Recruitment began in late September 2003 and, as of June 2004, only 2571 volunteers had enrolled in the trial, a slower rate than originally anticipated. Enrollment will be extended by another year. “Even though we are enrolling slowly, we are confident that we will achieve enough volunteers after this extension,” said Rerks-Ngarm. [At time of press, 8,315 volunteers had been enrolled and had received at least one immunization.]

Recruiting women is a challenge at some sites, such as the Uganda Virus Research Institute-IAVI site in Entebbe, Uganda (ThPeA7006). The site’s Phase I trial enrolled 42 men and 8 women; during the recruitment process 7 women withdrew after giving informed consent, many citing their partners’ objections. Trial sites in Botswana and Kenya have also reported low numbers of women participants.
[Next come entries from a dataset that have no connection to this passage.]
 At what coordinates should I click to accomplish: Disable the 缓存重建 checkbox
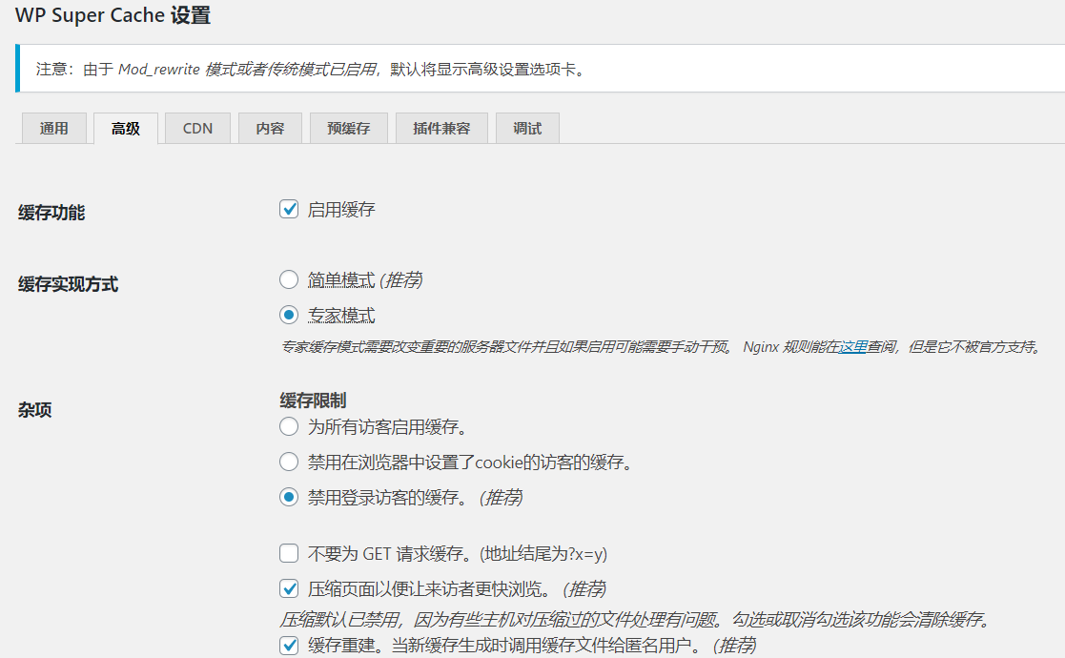click(x=289, y=646)
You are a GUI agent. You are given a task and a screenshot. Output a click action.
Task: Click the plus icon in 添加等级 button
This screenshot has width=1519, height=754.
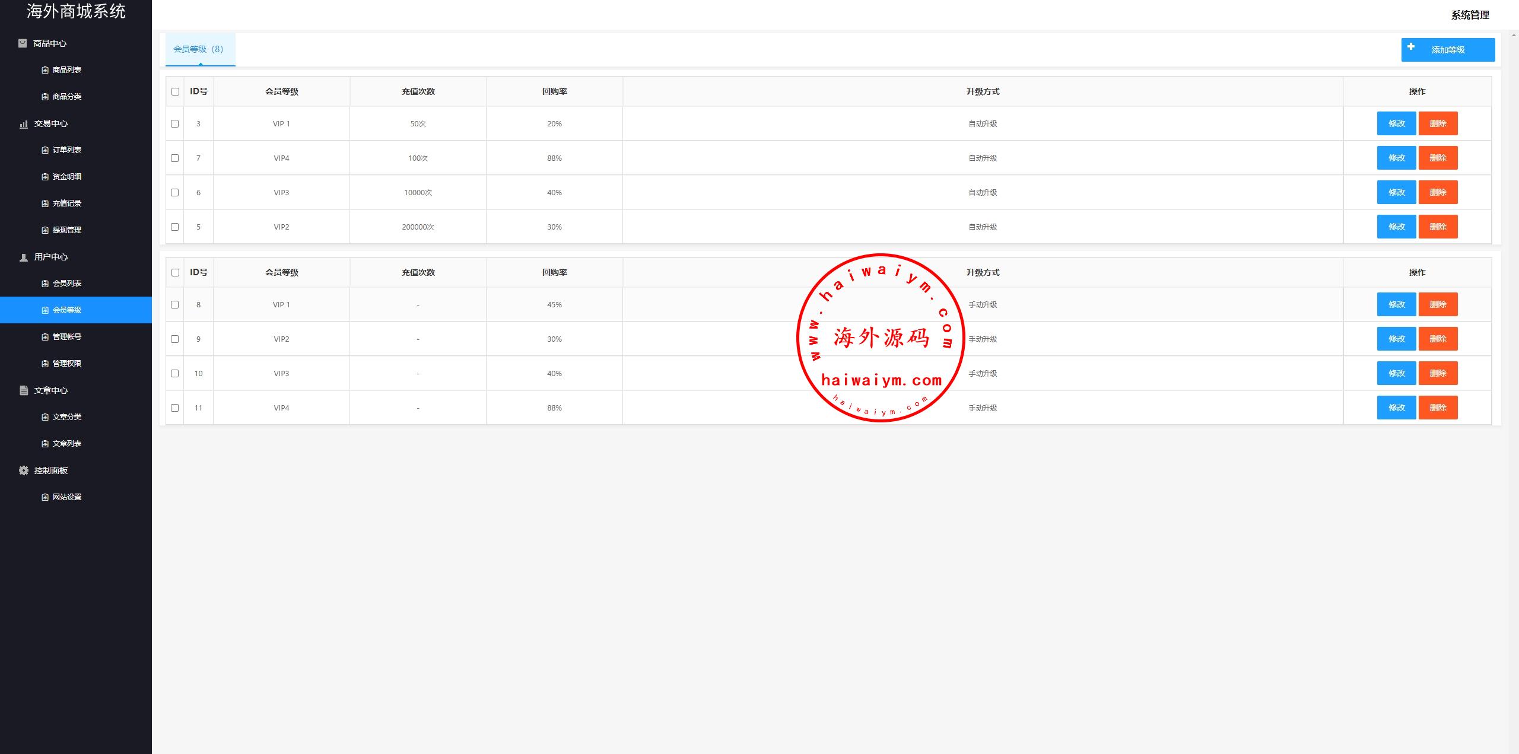[x=1411, y=47]
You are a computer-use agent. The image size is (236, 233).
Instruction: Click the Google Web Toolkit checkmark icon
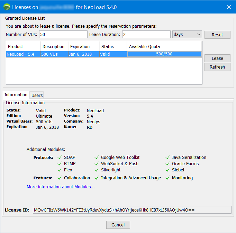pos(97,158)
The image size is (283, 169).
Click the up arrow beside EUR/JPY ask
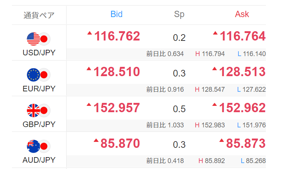(215, 69)
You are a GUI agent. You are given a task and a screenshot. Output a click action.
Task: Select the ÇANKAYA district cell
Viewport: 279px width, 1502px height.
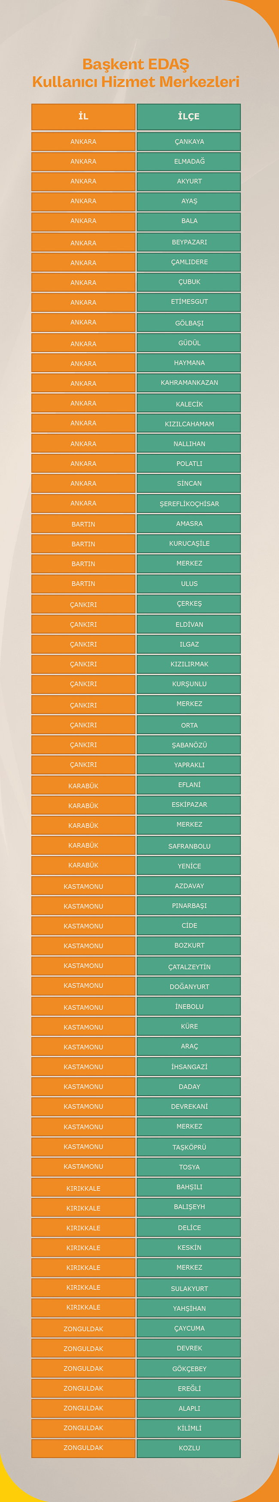(189, 142)
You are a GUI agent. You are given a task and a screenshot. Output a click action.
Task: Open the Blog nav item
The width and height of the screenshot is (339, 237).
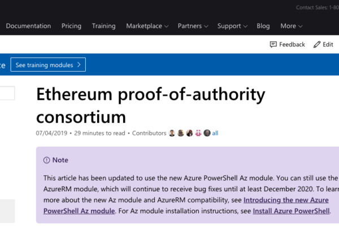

A related issue is the involvement of adolescents in vaccine trials. Across sub-Saharan Africa, adolescent girls are disproportionately infected compared to their male counterparts; in South Africa, for example, 25% of South African women are infected with HIV by the time they are 22 years old. To prevent HIV infections in this age group, once a vaccine has been proven safe and effective it will be important to vaccinate adolescents or, possibly, pre-pubescent girls who have not yet become sexually active. Most licensed vaccines for other diseases have been tested in children (after preliminary safety tests in adults) since they are the primary recipients of protective vaccinations, but AIDS vaccines are likely to be tested extensively in adult populations first. To be routinely used in children or adolescents, an AIDS vaccine efficacious in adults would have to be tested for safety in adolescents, and the immune response would have to be shown to be similar to that in adults and to last long enough so that it’s still strong years after vaccination, when they may be exposed to HIV infection. It may be necessary to enroll some adolescents in key efficacy trials if it is possible to identify a group at sufficiently high risk, obtain truly informed consent and to ensure that they are effectively counseled.
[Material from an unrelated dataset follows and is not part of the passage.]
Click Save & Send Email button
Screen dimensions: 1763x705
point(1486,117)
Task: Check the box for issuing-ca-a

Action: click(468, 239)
Another challenge to enrolling young people in trials of HIV prevention strategies is that many countries have varied or conflicting regulations regarding young people’s participation in trials. Ann Strode of South Africa’s HIV/AIDS Vaccine Ethics Group presented a review of that country’s heterogenous legal statutes regarding adolescents (WeOrC1249). South Africa is one example of a country where “children have limited but evolving legal capacity,” she reported. For example, young people can obtain contraceptives at age 14 without parental consent, the legal age of sexual consent is 16, and young women are allowed to terminate a pregnancy at any age. However, Strode noted, South Africa has “no independent age for [children to] consent to research.”

Strode recommended that countries develop national systems to help assist in recruitment of adolescents for HIV prevention trials and that research and human rights groups work together on advocacy for legal and ethical reform of age of consent laws. She also recommended further research on children’s ability to understand the risks and benefits of trial participation.